[Start of Attachment]
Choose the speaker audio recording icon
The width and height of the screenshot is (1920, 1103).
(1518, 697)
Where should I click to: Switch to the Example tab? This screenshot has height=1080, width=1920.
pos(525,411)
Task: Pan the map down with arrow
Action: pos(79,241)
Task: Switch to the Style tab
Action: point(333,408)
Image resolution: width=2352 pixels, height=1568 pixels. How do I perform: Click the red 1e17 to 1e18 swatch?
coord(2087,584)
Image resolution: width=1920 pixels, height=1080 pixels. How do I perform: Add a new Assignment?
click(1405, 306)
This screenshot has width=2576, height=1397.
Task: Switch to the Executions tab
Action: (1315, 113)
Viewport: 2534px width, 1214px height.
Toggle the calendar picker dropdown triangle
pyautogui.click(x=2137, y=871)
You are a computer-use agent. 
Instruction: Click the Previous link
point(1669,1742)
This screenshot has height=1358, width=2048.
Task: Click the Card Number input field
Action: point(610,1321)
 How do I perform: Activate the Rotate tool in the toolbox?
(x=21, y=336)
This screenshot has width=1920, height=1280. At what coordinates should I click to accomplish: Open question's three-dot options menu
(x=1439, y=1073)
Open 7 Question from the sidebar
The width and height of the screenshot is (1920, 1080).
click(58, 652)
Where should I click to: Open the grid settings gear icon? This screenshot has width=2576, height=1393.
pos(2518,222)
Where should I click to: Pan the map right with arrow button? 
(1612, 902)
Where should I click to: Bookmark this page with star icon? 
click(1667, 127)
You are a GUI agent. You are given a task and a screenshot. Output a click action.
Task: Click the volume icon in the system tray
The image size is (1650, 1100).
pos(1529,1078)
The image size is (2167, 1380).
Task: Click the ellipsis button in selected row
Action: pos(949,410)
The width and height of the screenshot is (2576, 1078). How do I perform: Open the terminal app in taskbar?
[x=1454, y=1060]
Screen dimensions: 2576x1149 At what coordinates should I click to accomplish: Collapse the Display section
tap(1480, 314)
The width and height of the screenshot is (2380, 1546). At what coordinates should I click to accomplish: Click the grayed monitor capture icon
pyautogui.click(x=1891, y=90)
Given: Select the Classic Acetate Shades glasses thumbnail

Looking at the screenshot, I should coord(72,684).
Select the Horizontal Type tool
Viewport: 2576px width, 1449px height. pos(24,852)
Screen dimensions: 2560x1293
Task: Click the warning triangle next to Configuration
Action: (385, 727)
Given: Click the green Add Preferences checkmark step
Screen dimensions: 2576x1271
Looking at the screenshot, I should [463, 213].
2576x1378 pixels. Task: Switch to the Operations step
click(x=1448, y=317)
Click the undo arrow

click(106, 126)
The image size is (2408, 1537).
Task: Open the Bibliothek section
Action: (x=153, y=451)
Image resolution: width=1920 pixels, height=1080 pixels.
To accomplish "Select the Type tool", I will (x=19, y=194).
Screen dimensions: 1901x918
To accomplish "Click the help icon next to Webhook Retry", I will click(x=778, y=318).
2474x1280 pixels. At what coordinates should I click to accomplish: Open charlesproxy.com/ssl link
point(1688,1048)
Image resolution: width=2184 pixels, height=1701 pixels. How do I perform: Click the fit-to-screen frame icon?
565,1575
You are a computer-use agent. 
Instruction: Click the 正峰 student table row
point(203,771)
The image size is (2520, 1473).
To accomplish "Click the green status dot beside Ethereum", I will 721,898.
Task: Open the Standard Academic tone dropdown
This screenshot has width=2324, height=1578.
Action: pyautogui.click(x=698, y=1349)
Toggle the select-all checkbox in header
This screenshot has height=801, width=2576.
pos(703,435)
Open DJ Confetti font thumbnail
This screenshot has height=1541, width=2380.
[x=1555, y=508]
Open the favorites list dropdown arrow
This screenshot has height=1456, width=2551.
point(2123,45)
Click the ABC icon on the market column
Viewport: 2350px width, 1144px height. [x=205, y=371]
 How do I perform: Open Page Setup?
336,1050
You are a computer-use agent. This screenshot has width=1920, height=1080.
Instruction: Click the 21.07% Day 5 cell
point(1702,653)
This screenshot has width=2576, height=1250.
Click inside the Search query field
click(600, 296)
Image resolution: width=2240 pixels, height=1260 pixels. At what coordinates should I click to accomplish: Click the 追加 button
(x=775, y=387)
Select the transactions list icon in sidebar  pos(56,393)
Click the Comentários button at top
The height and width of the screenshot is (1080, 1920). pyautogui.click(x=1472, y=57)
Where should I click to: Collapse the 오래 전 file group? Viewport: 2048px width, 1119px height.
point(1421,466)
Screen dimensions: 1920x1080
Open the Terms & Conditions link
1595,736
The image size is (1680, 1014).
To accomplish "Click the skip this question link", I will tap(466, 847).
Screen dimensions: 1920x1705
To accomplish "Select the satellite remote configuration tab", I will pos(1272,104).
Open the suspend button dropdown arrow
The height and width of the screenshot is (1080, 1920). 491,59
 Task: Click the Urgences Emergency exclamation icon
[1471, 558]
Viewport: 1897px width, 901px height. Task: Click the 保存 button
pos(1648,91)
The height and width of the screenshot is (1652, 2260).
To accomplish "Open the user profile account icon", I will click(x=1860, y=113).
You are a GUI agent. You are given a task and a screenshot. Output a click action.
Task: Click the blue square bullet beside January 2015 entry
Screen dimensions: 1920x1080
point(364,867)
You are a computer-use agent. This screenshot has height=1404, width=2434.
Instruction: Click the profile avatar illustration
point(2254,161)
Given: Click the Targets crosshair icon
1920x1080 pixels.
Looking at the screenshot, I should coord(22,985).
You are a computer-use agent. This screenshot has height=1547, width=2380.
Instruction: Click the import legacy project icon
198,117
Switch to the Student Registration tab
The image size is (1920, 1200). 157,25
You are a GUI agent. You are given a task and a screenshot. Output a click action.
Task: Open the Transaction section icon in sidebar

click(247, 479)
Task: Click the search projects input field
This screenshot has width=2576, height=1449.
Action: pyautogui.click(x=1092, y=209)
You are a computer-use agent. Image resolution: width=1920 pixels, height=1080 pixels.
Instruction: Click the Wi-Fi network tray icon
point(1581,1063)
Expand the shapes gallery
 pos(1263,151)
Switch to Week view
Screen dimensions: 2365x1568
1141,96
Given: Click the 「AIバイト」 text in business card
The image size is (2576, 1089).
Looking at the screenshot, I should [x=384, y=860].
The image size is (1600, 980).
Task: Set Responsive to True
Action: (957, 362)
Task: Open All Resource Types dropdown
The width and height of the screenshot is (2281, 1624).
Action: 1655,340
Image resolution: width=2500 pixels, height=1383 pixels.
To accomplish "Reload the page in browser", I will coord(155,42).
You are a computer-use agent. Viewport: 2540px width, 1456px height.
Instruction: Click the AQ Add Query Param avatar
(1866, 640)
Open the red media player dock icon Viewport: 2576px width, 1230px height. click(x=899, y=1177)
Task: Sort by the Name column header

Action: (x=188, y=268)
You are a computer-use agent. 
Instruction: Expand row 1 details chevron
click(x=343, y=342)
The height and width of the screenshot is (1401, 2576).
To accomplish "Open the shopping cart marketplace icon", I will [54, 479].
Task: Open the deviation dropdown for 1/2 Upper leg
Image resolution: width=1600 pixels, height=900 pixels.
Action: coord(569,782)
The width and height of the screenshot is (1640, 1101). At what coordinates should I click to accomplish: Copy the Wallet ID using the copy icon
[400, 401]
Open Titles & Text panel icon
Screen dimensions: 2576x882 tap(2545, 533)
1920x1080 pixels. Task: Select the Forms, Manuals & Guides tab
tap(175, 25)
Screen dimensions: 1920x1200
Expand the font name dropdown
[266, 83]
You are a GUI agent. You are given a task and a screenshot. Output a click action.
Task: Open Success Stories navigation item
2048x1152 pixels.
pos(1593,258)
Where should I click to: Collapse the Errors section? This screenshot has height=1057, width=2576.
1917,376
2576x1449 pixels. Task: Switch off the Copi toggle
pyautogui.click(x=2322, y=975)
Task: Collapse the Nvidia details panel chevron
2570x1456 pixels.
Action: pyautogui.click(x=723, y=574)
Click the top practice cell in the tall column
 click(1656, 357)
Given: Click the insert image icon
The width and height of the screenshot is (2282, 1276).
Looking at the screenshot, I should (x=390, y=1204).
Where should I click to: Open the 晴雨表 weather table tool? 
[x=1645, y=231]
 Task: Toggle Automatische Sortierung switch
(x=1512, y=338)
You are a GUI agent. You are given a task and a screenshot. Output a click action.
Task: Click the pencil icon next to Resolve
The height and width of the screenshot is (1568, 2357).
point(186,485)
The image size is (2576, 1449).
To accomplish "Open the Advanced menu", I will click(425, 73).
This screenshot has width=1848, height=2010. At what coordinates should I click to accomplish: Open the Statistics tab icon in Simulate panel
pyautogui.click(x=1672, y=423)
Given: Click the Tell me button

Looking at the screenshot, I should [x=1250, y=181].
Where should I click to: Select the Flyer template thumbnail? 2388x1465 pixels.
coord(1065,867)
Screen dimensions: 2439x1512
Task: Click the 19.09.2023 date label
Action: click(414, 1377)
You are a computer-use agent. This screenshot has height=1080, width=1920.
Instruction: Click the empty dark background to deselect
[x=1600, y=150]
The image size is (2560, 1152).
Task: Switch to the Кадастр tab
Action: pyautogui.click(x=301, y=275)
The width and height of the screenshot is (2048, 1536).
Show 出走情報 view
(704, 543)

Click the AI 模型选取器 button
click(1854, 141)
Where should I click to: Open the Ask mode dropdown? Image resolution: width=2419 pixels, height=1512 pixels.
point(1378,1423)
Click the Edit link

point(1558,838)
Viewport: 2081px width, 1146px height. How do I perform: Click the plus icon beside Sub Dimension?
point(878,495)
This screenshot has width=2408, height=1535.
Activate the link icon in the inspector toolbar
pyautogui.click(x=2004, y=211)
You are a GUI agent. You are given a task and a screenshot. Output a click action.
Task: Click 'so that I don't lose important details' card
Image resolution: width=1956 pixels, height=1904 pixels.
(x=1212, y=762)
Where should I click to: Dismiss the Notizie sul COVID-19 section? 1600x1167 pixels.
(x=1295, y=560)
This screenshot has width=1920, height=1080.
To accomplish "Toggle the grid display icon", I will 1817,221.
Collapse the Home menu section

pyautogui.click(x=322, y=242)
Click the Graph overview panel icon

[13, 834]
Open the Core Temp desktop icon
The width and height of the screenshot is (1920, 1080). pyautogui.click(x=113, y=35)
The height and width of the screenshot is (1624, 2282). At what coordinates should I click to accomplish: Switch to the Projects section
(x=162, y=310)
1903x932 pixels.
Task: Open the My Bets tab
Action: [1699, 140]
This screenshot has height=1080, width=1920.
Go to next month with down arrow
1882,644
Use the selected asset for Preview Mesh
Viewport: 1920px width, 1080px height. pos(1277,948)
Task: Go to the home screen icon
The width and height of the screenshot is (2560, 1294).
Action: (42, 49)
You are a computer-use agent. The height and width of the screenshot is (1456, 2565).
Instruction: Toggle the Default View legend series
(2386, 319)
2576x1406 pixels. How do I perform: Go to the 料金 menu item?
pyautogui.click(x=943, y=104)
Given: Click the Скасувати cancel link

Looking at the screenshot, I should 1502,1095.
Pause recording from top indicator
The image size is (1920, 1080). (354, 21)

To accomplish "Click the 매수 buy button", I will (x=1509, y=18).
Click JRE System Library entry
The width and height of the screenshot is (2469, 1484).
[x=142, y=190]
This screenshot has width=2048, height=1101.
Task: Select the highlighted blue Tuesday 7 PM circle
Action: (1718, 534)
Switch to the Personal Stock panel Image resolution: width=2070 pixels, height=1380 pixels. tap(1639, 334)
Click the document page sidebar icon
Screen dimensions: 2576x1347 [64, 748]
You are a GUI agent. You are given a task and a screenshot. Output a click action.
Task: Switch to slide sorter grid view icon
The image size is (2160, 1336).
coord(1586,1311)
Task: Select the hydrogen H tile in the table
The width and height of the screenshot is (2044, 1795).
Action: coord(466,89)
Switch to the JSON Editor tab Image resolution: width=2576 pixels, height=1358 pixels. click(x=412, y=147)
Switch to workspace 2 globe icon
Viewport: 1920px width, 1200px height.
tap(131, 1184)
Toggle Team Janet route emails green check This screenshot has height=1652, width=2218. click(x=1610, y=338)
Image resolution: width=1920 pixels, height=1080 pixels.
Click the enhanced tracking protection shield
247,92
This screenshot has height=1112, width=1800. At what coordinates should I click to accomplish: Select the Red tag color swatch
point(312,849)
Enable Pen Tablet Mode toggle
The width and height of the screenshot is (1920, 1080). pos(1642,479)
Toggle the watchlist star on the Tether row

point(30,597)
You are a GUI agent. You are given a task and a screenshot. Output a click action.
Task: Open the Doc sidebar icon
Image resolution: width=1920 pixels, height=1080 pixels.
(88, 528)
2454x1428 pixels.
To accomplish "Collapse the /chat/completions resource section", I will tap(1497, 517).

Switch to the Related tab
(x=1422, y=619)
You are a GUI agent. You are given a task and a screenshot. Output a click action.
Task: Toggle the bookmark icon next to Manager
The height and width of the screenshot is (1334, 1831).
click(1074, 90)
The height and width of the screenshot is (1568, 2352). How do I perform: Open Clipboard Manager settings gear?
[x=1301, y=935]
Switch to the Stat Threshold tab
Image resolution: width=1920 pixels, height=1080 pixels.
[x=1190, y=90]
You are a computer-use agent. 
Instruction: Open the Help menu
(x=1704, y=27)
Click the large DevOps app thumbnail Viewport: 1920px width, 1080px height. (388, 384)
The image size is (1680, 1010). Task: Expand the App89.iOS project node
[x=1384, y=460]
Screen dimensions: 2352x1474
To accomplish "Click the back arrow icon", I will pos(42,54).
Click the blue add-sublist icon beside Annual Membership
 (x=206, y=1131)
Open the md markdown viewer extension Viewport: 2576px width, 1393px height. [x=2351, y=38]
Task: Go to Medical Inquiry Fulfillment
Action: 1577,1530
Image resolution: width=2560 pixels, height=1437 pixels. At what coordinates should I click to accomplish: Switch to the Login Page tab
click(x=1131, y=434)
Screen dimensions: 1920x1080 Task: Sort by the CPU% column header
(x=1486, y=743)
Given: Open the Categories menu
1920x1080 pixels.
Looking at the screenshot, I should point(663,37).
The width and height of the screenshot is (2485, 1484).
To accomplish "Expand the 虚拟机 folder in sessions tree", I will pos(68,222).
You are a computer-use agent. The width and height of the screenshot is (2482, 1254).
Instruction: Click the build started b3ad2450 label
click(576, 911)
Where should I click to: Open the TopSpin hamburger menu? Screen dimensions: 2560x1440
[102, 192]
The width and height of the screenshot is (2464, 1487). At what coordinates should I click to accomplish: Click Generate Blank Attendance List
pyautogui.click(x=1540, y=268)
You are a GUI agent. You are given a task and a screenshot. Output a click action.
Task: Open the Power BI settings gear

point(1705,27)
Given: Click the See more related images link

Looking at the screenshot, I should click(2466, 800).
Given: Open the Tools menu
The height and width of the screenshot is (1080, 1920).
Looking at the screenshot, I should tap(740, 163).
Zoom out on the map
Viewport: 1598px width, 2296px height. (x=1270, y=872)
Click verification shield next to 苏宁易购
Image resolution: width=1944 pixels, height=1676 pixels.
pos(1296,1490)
[End of Attachment]
__Exercise directions__
Return every line in the records that includes the string "entry".

__Final answer__
Task: Click the blue square bullet beside January 2015 entry
Click JRE System Library entry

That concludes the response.